I am using Mutect to call somatic variants in my sample from a known EGFR mutant patient. I find that the EGFR mutation is rejected by mutect. The extended output gave the reason being "alt_allele_in_normal". I see 5 reads out of total 153 reads in the normal supporting the variant allele (which could also be due to tumor contamination in the normal). I want this mutation to be called as somatic. What parameters do I change during the mutect run ? I have attached the extended output for you to have a look.
Also is there place where I can find all the options which can be used in mutect run and the default values. Further I would like to know the default values for read count, allele frequencies cut offs in mutect used for calling variants in tumor and normal. The help menu of mutect (with -h option) does not give these and also the --enable-extended-output option doesn't appear in the help menu (found it in one of the threads so could use it). Is there a location where there is better documentation of all the parameters of mutect ?
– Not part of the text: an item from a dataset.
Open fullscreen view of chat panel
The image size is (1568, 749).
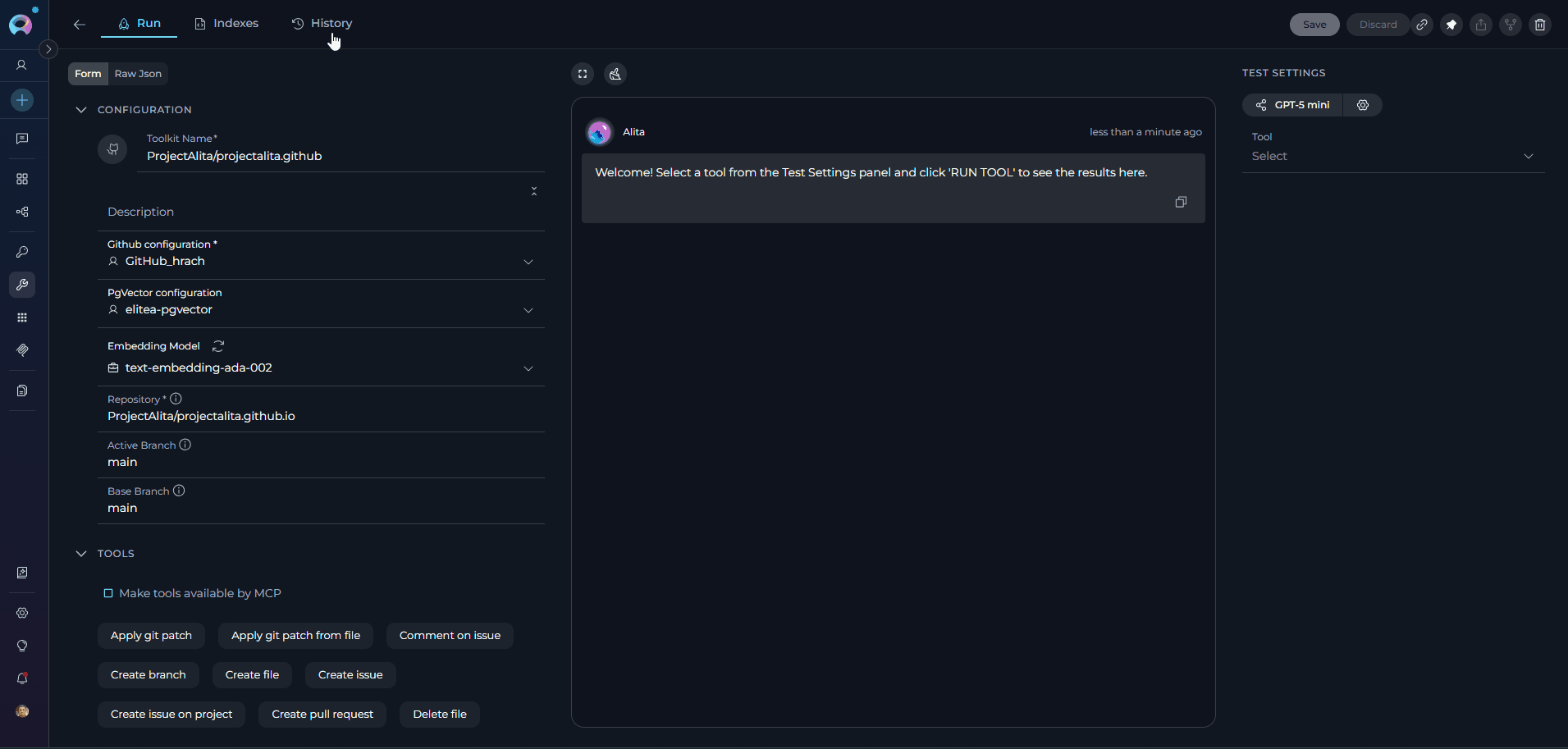(x=583, y=74)
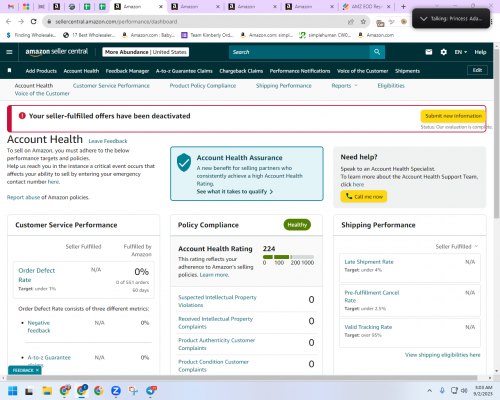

  • rnaharrnahar SingaporeMember

    Ok I was able to call it as somatic by giving different values to the following parameters --max_alt_alleles_in_normal_count 6 --max_alt_allele_in_normal_fraction 0.05 --max_alt_alleles_in_normal_qscore_sum 200
    However knowing the default values for all the muTect parameters would be quite helpful.

  • I agree with Rahul, that a listing of default parameters should be very informative to start understanding the output.

  • Geraldine_VdAuweraGeraldine_VdAuwera Cambridge, MAMember, Administrator, Broadie admin

    Hi folks,

    We are in the process of consolidating support for MuTect and GATK, and we plan to produce the same comprehensive tool documentation (with detailed lists of arguments and their default values) for MuTect as there is already for GATK (see here for examples). Hopefully that will help with this type of problem.

  • amitmamitm Manchester, UKMember

    hi Geraldine,
    Is the documentation for MuTect coming out soon? I am processing a lot of tumor normal pairs and to rerun them in future (when I get to know the tune-able parameters from the documentation) would be troublesome. A list of the parameters with their default values would be really useful, even without a detailed doc. like GATK.
    The java -jar help flag is not of much help.
    many thanks,

  • Geraldine_VdAuweraGeraldine_VdAuwera Cambridge, MAMember, Administrator, Broadie admin

    Hi @amitm,

    Working on it now -- hopefully we'll get something out within another week or two.

  • teamcoopteamcoop Ontario, CanadaMember

    I look forward greatly to the forthcoming documentation. For now, just a note that you can get a list of all available MuTect command line parameters by running java -jar mutect.jar -T MuTect --help.

    I believe that if you run MuTect without specifying anything beyond the required command line you can extract default parameter values from the VCF output, i.e. from the field labeled ##MuTect="...". If those are not the actual parameter values used by MuTect, then someone please correct me.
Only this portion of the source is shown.